Está brincando. Durante o culto?
-Aahh, é. Eu olho direto para elas. Dá para ver aquela cabeça balançando, chacoalhando, e eu logo penso: 'Ã-hã, alguém usou alguma coisa forte.'
Isso não o incomoda?
- De jeito nenhum. Sabe o que digo a eles? Não me importa se você está bêbado ou acabou de sair da boca de fumo, não me importa. Quando estou doente, vou ao hospital. E se o problema continuar, vou de novo. Assim, independentemente do que estiver fazendo mal a você, que esta igreja seja o seu hospital. Até você se curar, não pare de vir."
(Págs. 150-151)

Temendo, não é? Pois, sinceramente, não vejo como os ensinos de Jesus deixarem de ser aplicados também aos que são ministros do Evangelho. Através de exemplos atuais tão fortes como os deste pastor, consigo entender o porquê de Jesus ter escolhido para o discipulado homens humildes, muitos deles pecadores confessos como o publicano Mateus (Levi). Dificilmente um religioso fariseu, ou um teólogo mestre da Lei, teria tanto desprendimento para ir atrás de quem se perdeu. Reconheço que eu não teria a mesma disposição/capacidade de cuidar dos viciados. Só quem viveu o problema sabe!

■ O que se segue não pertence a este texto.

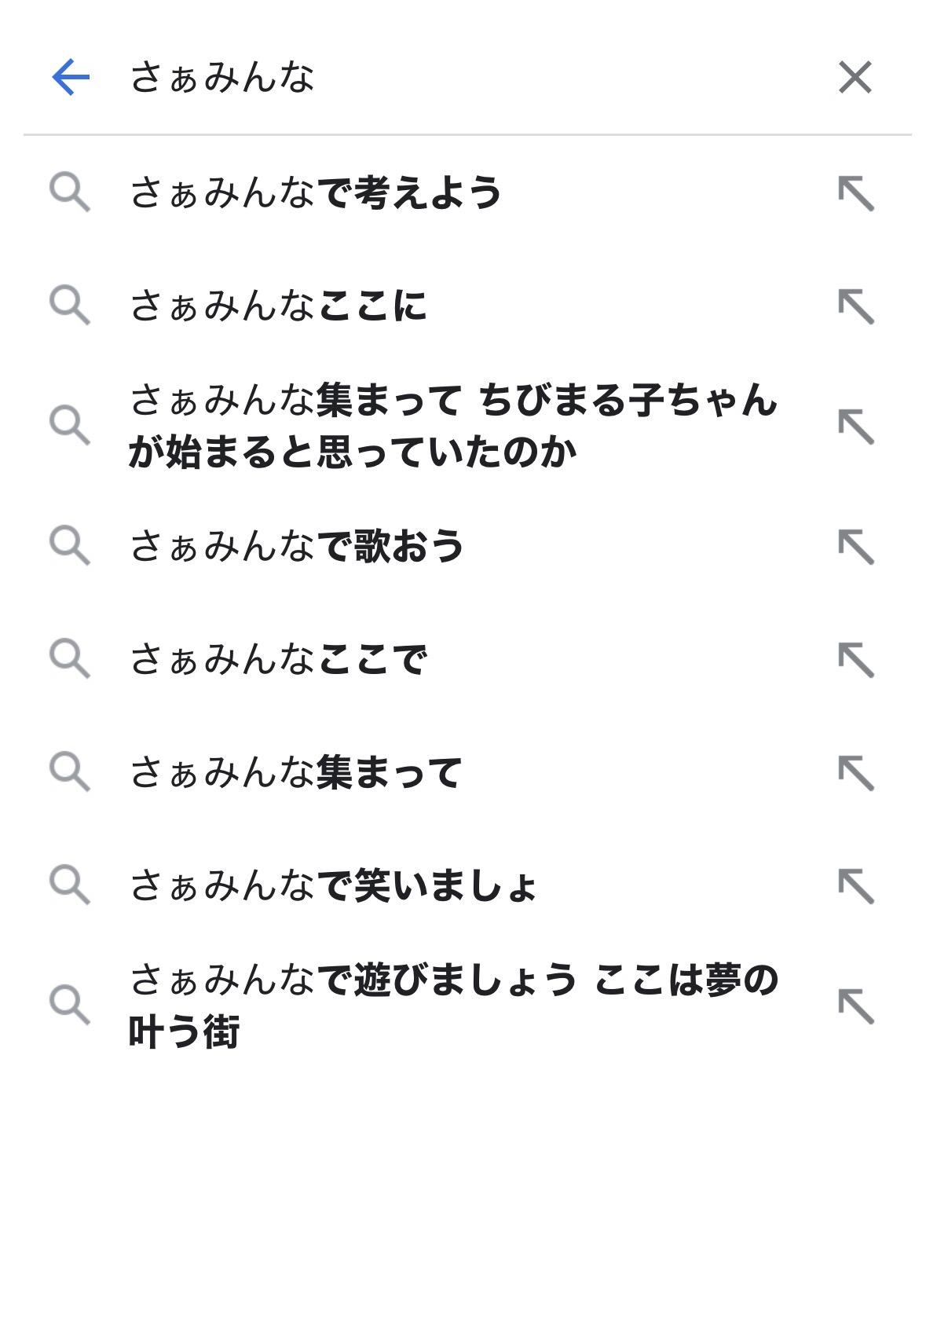Choose the ここは夢の叶う街 suggestion

click(452, 1005)
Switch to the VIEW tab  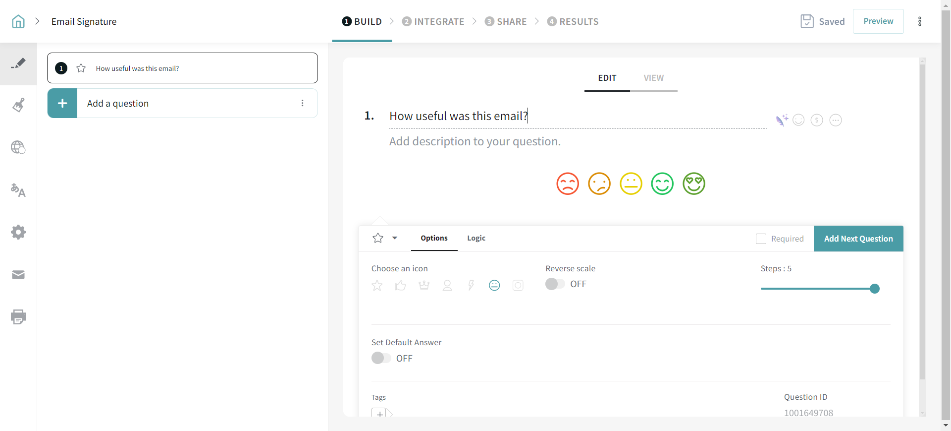pos(653,78)
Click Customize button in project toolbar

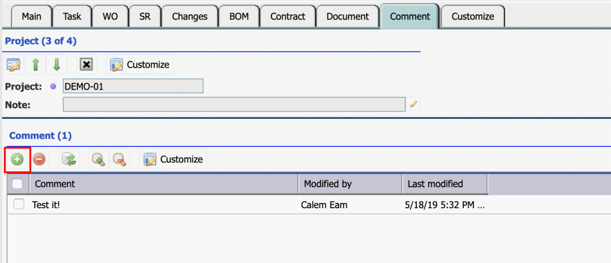point(140,65)
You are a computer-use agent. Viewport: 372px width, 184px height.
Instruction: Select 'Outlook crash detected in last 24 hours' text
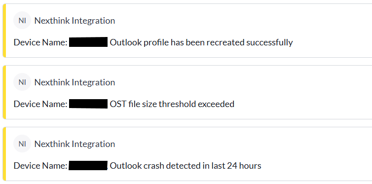[x=186, y=166]
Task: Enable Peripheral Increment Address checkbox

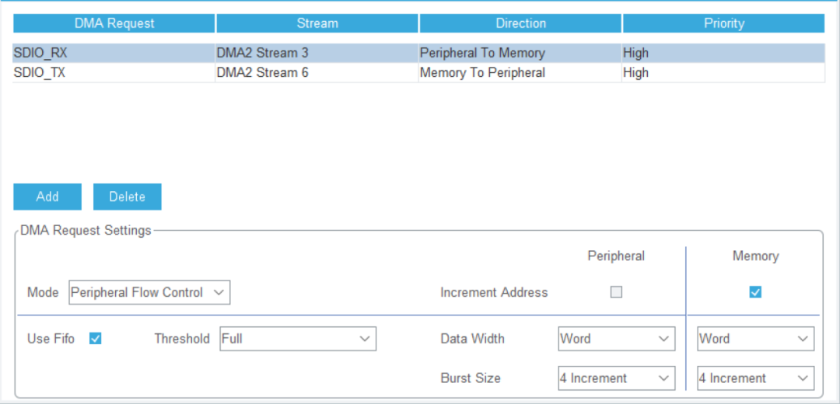Action: [x=616, y=292]
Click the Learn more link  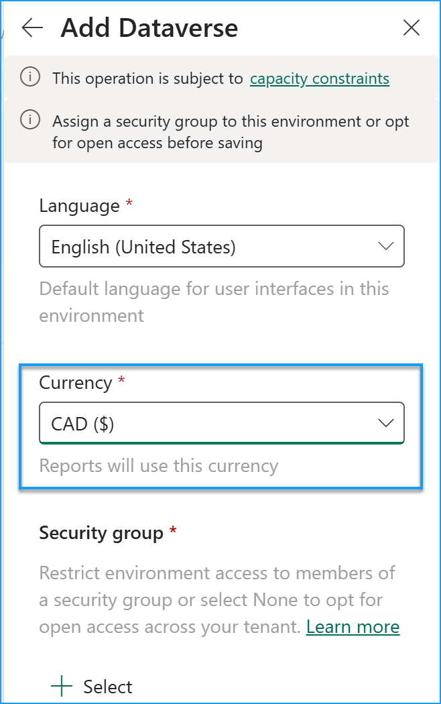coord(353,626)
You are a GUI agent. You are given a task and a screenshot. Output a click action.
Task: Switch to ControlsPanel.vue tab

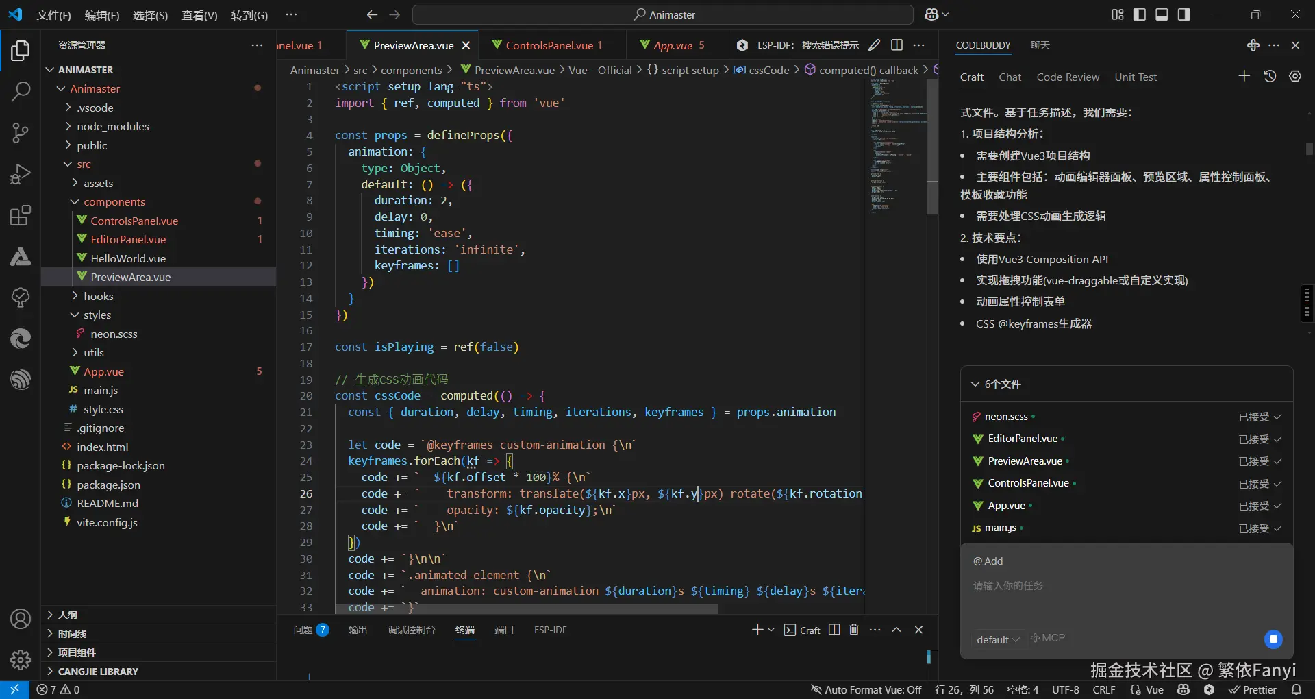[549, 45]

Talvez aí esteja um grande motivo para que nós, as noventa e nove ovelhas, venhamos a cair em nós mesmos buscando o necessário arrependimento. Podemos não beber, nem fumar, transarmos somente com nossas esposas, sermos honestos com as finanças declarando corretamente o imposto de renda, não roubarmos e darmos o dízimo até dos centavos recebidos. Só que, coletivamente, a Igreja ainda falha pela sua falta de receptividade quanto ao pecador, deixando de dar continuidade à construção do Reino. Os projetos por aí existentes e que são voltados para a recuperação de dependentes químicos nem sempre recebem a devida ajuda/atenção. Seja esta financeira ou de voluntários já que o dinheiro de muitas denominações tem ido mais para a edificação de templos e seus membros preferem esquentar os bancos, frequentando "cultos" que façam suas mentes se sentirem melhores.


OBS: As duas imagens acima tratam-se de gravuras do artista holandês Jan Luyken (1649-1712) utilizada para ilustrar as parábolas da Ovelha Perdida e da Moeda Perdida na Bíblia Bowyer. Foi extraída do acervo virtual da Wikipédia em que a autoria da foto é atribuída a Phillip Medhurst oriunda de Harry Kossuth.